By Matthew Blake
The coronavirus pandemic has coincided with the greatest real estate boom in recent American history. The median U.S. home sale price in 2021 was $346,000, according to the National Association of Realtors, which even adjusted for inflation is the highest home sale price since NAR began publishing this stat in 1999. More importantly, total home sales climbed to 6.12 million in 2021, per NAR, the highest since 2006.
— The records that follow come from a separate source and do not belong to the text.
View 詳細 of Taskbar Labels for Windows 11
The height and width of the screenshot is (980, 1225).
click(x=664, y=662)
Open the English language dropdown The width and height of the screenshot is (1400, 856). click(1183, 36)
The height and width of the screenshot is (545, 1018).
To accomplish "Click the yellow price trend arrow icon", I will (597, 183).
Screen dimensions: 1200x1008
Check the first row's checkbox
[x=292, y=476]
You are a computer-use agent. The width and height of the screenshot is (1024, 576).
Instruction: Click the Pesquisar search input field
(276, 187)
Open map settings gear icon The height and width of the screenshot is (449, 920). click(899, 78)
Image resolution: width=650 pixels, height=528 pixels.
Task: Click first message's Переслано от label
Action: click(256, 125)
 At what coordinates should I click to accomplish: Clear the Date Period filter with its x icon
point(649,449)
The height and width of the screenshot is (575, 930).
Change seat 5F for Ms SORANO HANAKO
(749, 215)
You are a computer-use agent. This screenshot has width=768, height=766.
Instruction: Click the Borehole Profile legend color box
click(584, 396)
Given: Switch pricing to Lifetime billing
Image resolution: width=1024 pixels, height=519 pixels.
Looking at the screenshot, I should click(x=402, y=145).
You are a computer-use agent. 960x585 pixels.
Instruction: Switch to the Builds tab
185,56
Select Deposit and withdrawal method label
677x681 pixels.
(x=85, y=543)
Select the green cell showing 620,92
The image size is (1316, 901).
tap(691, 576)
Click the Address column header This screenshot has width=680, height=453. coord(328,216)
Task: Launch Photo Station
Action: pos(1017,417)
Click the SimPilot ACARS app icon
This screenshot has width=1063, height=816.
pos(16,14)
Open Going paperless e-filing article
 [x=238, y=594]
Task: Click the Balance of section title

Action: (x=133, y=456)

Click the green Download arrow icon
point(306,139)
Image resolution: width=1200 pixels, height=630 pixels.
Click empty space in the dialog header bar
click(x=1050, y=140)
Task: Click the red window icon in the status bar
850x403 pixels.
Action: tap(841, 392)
It is worth dwelling on the last number. Despite statistics produced from multiple listings services documenting low inventory of existing homes, and builders lamenting a dysfunctional supply chain plus labor shortage constricting sales of new homes, there were still the highest number of homes being bought and sold since the peak of the mid-aughts housing bubble. Even amid a prolonged pandemic and other disquieting news, 2021 was the salad days for agents and every other professional who touched the record number of transactions.
Is this already changing in 2022? My colleague Brooklee Han reported this week that new home sales fell for the second straight month. They were down just 2.0% from January, according to federal data, but 6.2% from last February to a seasonally adjusted rate of 772,000.
While highly important in evaluating the functioning or lack thereof of residential construction, new home sales typically are just about 15% of all U.S. sales. But existing home sales also declined in February to a seasonally adjusted rate of 6.02 million, per NAR numbers. That’s down 7.2% from January, and 2.4% from one year ago. The slight dip might be exacerbated in coming months with the average mortgage interest rate climbing after hovering at around 3% during the pandemic.